Monday, May 19, 2008
Maura's 5

Here she is, all big girl at school this morning.

 


photos
Monday, May 19, 2008 9:34:39 AM (Eastern Standard Time, UTC-05:00)  #  Comments [0] 
SotW - The Old Black Rum

In honor of Maura's birthday, this week's SotW is one of her absolute favorites - "The Old Black Rum" by Great Big Sea.

Yeah, there's nothing like having to explain to the preschool teacher that if your daughter happens to say "rum", it's because of her favorite song...uh...it's traditional music...really, we're not alcoholics.

 

FYI - the video is from the Great Big Sea CD/DVD set - which I highly recommend - and has the closing credits on it.

 


Song of the Week | Team Maura
Monday, May 19, 2008 9:32:03 AM (Eastern Standard Time, UTC-05:00)  #  Comments [0] 
 Sunday, May 18, 2008
So we have a duck..

what?  You don't have a duck?

Okay, we didn't mean to get a duck.  We just found it.  A little duckling in a shopping center, all by his lonesome.  We searched around for parents, thought we actually found them at one point, but no suck luck.  Josh said our choices were to leave it there and hope it made it, or take it home.

Good thing we bought Collin new sandals today and had a shoebox handy.

He has been named Lucky...you know, Lucky Duck.

 


animal tales
Sunday, May 18, 2008 7:19:56 PM (Eastern Standard Time, UTC-05:00)  #  Comments [0] 
 Thursday, May 15, 2008
House Rule #323

You cannot keep your hair from your haircut to clone yourself.  We're Catholic  We don't clone.  Besides, if God wanted two of you Sean, you would have been twins.

 


house rules
Thursday, May 15, 2008 7:10:39 PM (Eastern Standard Time, UTC-05:00)  #  Comments [1] 
late night babbling

Tonight, I made Maura a tutu and worked on the hedgehog I'm crocheting.  Yes, that's right, I'm crocheting a hedgehog.  Why?  Well, because it's cute!

"Empire Records" is on tv.  Love this movie.  Great music in it.  You've noticed I have a thing for music, have you?  How astute of you.

Ooo...I used a fancy word.  Astute.  I hope I spelled it right.  Twelve years of motherhood has taken me about twenty-four years away from that English degree I worked sort of hard for.  They say motherhood makes you smarter.  Well, it does.  Only in motherhood facts and arts.  The rest of your brain oozes out one ear from watching too much Nick Jr. Seriously, I often question what is considered "educational" children's programming.  I mean, how many times do we have to watch a guinea pig, a duckling and a little turtle save other baby animals who find themselves stuck in various places.  The trio sings a song, put a flying boat together, go from Maine to China in the space of several seconds, save the baby panda, eat some celery, and are back in their little cages within the course of fifteen minutes.  There, I've summed up every episode of "Wonder Pets" for you.
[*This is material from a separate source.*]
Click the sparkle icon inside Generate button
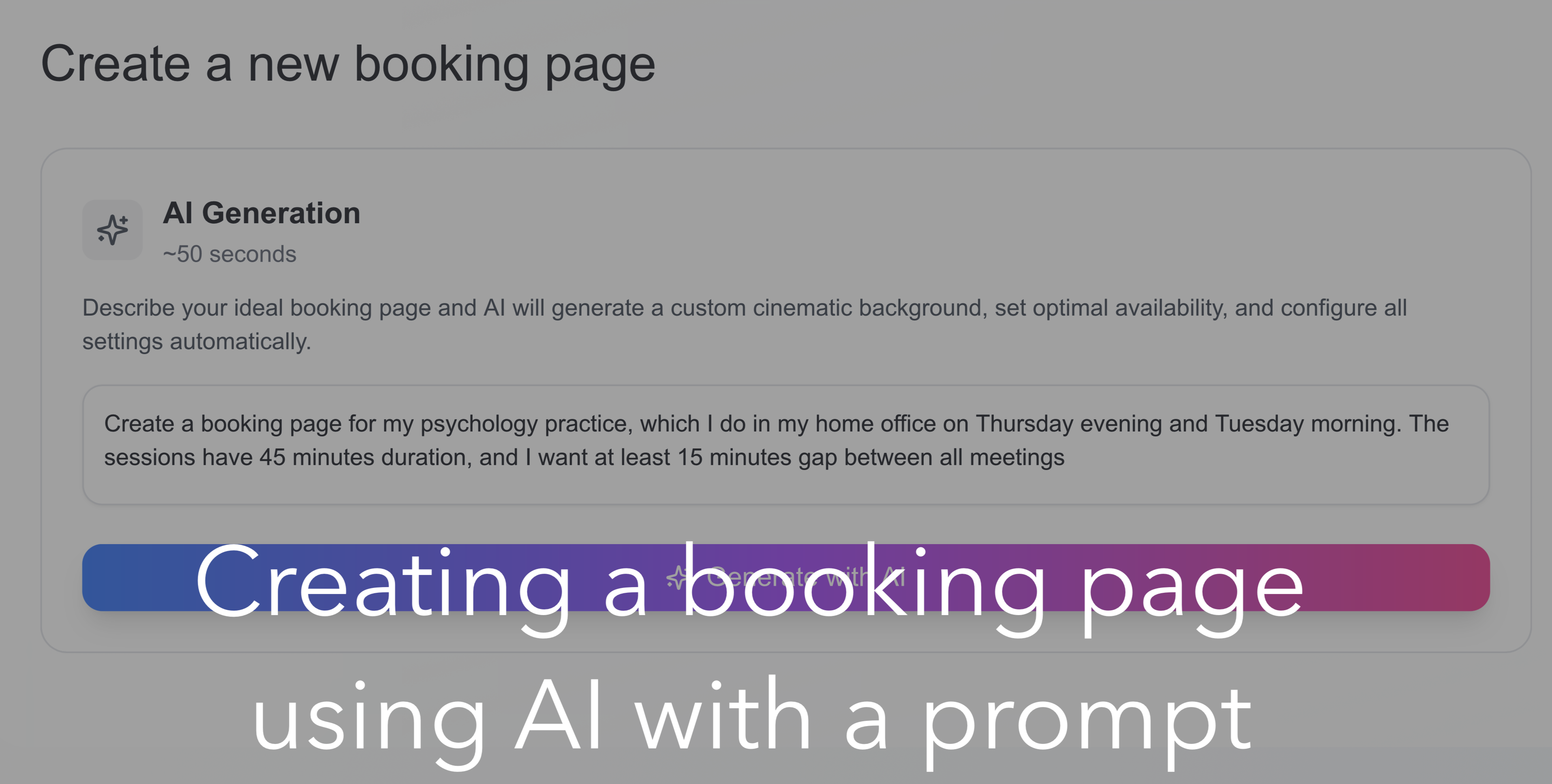The image size is (1552, 784). point(678,577)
So why do I even let this on my television?  Because Maura laughs hysterically at them, loves Ming Ming Duckling and if you sing "What's gonna work?", she sings "Teaaaaaaaamwork."

Yes, motherhood has also lowered my "what amuses me" standards.  Not that those were very high to begin with.
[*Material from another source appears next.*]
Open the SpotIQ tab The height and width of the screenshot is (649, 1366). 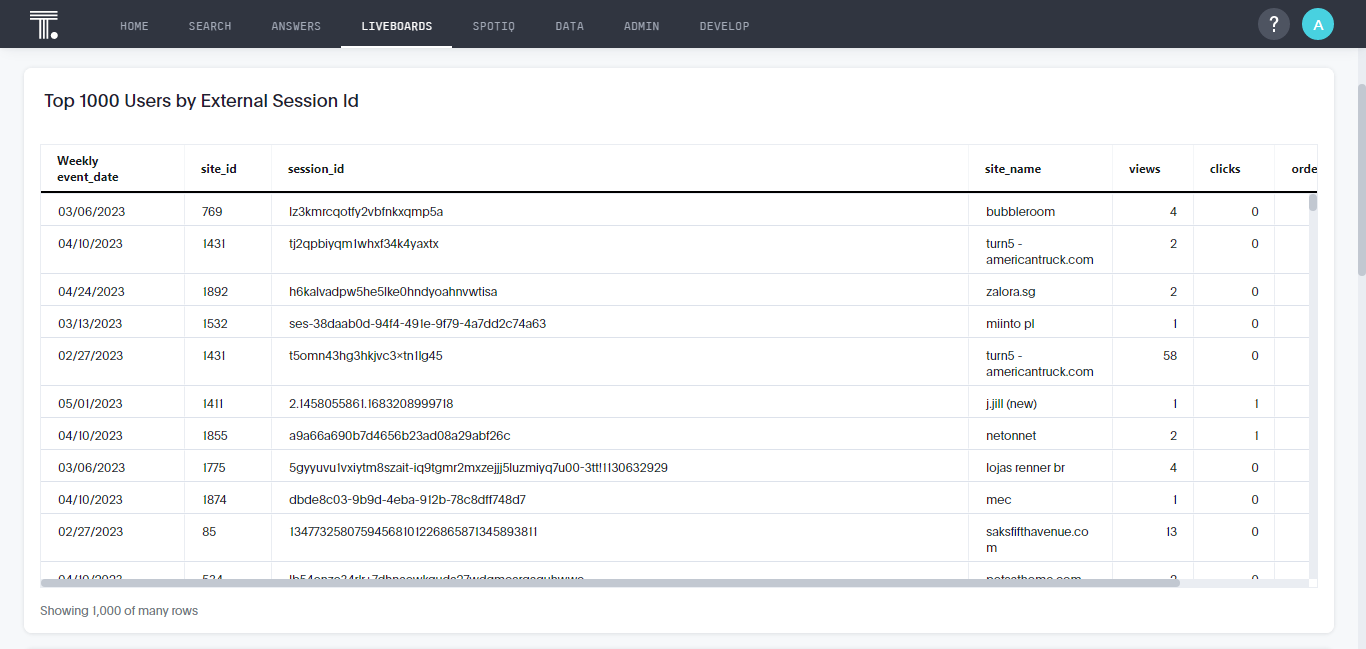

I do sometimes feel like I'm getting dumber with age.  I used to write down quotes from Shakespeare, just because I thought they were good.  I found Russian history fascinating.  I had posters of Monet hanging off my walls.  Okay, in thnking about it, I haven't changed too much.  I still like a good quote.  I am still fascinated by Russian history.  I'm sitting under a Van Gogh knock-off. 

Change is inevitable.  You won't be the same person you were twelve years ago, children or not.  The other day though, I was reminded that the core of who I am hasn't changed too much, when I was picking violets in the yard.  I've always loved violets.  And music.  And kids.  And books.  And art.  Some things don't change I guess.



Wednesday, May 14, 2008 11:11:33 PM (Eastern Standard Time, UTC-05:00)  #  Comments [0] 
 Monday, May 12, 2008
SotW - Photograph

This song takes me back to Oak Lawn, Illinois, 60453.  It's the town I grew up in.  I grew up in the big light blue house on 52nd Avenue.  Though it's no longer light blue. 

I loved that house.  Heck, even now I think it's a great house.  It had built-in bookcases, lots of windows, good closets.  It also had quirks like the former owners son's name carved here and there and the shelf in the upstairs bathroom that had been a window before the addition, which still had the window frame around it.  And the two attics, neither of which we ever managed to get into.  Oh sure, it also had mold in the bathroom and drafty windows and the basement that was great and scary at the same time.  But I've learned that no house is perfect...well, none I could afford.

I used to sit on the stairs and stare out the front door.  Watch it rain or just the cars go by.  I spent countless hours bursting out the back porch, down the stairs, out the gate, down the sidewalk.  We never really used the front door.  No one ever had a key for it. 

We moved into that house when I was 6 months old.  I left to go to college from it.  When I was twenty, we moved from it to a new house a few blocks away.  I would go back to Oak Lawn a lot to visit family, until they all moved away.  The last time I was in Oak Lawn, a few years ago, I realized that it had completely changed from the town I grew up in.  It was no longer that place.  Too much had changed, in both it and me. 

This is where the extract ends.